Wilayah Indonesia tergolong luas, dan gas industri tidak mungkin didistribusikan melalui transportasi darat, harus menggunakan pipa gas. Sedangkan perusahaan yang berinvestasi dalam jaringan gas hanya milik BUMN, hal itu yang membuat jaringan pipa gas untuk industri masih terbatas.
Adapun Pertagas yang bersinergi dengan PGN yang memiliki pipa gas juga mengambil margin dari asetnya, hal itu juga menambah harga menjadi tinggi.
Jika dibandingkan dengan negara tetangga seperti Malaysia dan Vietnam, gas Indonesia tergolong masih kompetitif dengan harganya, namun melihat pasokan sumber gas di Indonesia yang masih melimpah dibandingkan negara lain, seharusnya gas industri masih bisa ditekan lagi harganya.
Presiden Joko Widodo memberi waktu tiga bulan bagi kabinetnya untuk mengatasi persoalan tingginya harga gas industri guna mendorong daya saing produk Indonesia.
"Istilahnya mungkin apa yang menyebabkan harga gas menjadi mahal. Ini yang harus kami luruskan supaya 'reasonable' dan bermanfaat untuk negara," kata Menteri Energi, dan Sumber Daya Mineral (ESDM) Arifin Tasrif terkait "pemain gas" yang "disindir" Presiden dalam rapat di komplek Istana Kepresidenan, Jakarta.

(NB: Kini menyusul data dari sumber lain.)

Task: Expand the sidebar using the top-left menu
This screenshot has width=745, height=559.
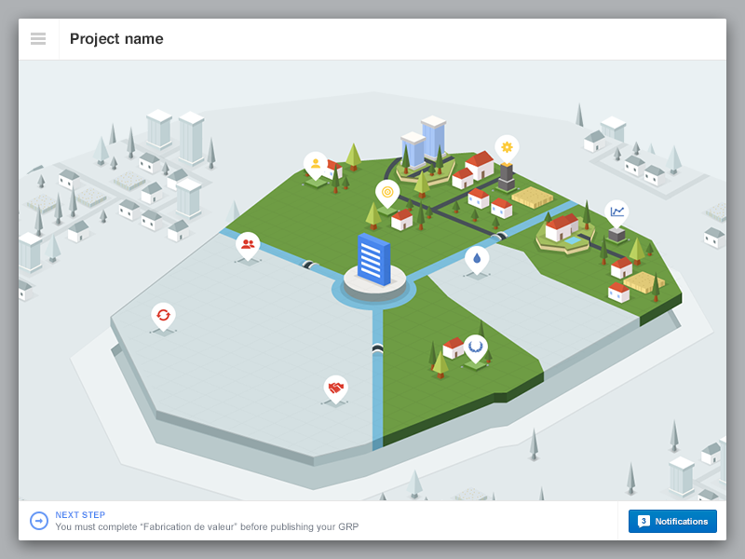Action: [x=37, y=38]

Presiden telah mengumpulkan menteri dan sejumlah institusi terkait migas untuk membahas upaya penyesuaian harga gas industri dalam rapat terbatas di Kantor Presiden.
Presiden mengusulkan tiga upaya untuk menurunkan harga gas industri yakni penyesuaian jatah gas pemerintah 2,2 US dolar per MMBTU agar harga gas lebih murah, lalu pemberlakuan "Domestic Market Obligation" (DMO) bagi gas diberikan kepada industri, serta opsi ketiga yakni membebaskan impor gas untuk industri.
Terkait hal itu, Arifin menjelaskan pihaknya akan memberi kepastian tentang upaya penurunan harga gas industri yakni pada awal kuartal 2020.
Sementara itu Kepala SKK Migas Dwi Soetjipto menjelaskan institusinya akan mempertimbangkan opsi yang terbaik untuk menyesuaikan harga gas industri.
Menurut Dwi opsi pertama, yakni penyesuaian jatah gas pemerintah, dapat berdampak kepada penurunan pendapatan negara. "Tentu harus ada kenaikan pajak di sektor lain," ungkap Dwi.
Sementara opsi impor gas untuk industri dapat berdampak kepada melonjaknya defisit neraca perdagangan dari sektor migas, tambah Dwi.
Selain itu, Sekretaris Kabinet Pramono Anung menambahkan Presiden memerintahkan Peraturan Presiden Nomor 40 Tahun 2016 tentang Penetapan Harga Gas Bumi untuk dilaksanakan.
"Diberikan waktu sampai kuartal pertama 2020 ini untuk bisa dijalankan dengan harga 6 dolar AS per MMBTU," jelas Pramono.